Source of opportunity
We are adding Garmin shares to the Americas Conviction Sell List as we see roughly 30% downside to our price target of $23. We see meaningful risk to Street estimates in 4Q09 and 2010 driven by our view that the U.S. PND market will deteriorate faster starting in 4Q and gross margins will normalize around 41%, much lower than current levels. Additionally, valuation is expensive with the stock trading at 19X our CY10 EPS estimate (15X Street EPS), a slight discount to the group despite being the only company in our sector with declining earnings next year.
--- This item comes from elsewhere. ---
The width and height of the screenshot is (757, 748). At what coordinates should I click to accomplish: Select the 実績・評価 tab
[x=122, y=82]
We see 13X as a more appropriate multiple given the company's earnings growth trends.
We expect GRMN to move closer to our price target as we believe the market is overestimating the sustainability of the company’s strong 2Q gross margin performance last week. Additionally, much of the anticipated unit strength in 3Q is likely driven by channel fill from newer products, and not a reflection of improving sell-through trends. More importantly, our recent channel checks point to continued weakness in ASPs, supporting our view that PNDs will follow similar a unit/ASP trajectory to other commodity consumer electronics such as PDAs and digital cameras. This, coupled with increasing smartphone cannibalization, will likely drive significant downside to Street estimates in 4Q and 2010.
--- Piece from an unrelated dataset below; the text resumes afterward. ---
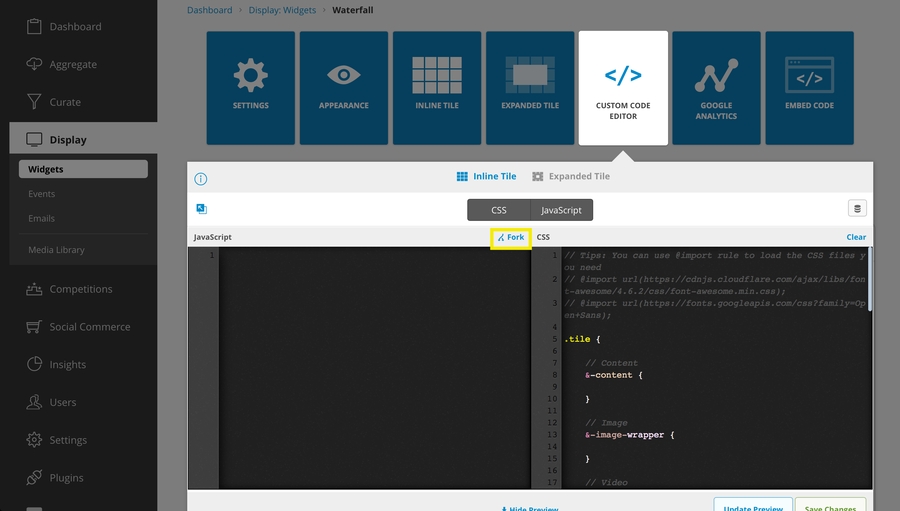Viewport: 900px width, 511px height.
Task: Open the Inline Tile grid tile
Action: coord(437,87)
Valuation Our 12-month price target is $23 based on our sum-of-the-parts valuation ($4/share for its PND business, $15/share for its non-PND business, and $5/share in net cash). We would note that our estimates and valuation reflect improving trends in the company’s non-PND business segments.

Action: Garmin has seen pretty much everything going its way recently: better than expected gross margins for the quarter, channel refills driving unit growth, strength in tech stocks and renewed love for anything car-industry related together with high short interest driving the shares. Pretty much a perfect storm.. but the tide might be turning now.

I like this call from Goldman, I think it makes great sense and also the setup is right. We all know what happens to tech stocks with falling margins and margins are coming down from 2Q levels. Also, Nasdaq looks really topish near-term..

My only problem is getting decent fills without going too low. Would like to get short around $31.5, but might have to take anything above $31 not to be left on the sidelines. If the mkt doesn't go flying today after yesterday's sell-off, would expect to see stock falling around 7-8% today close to $30 level.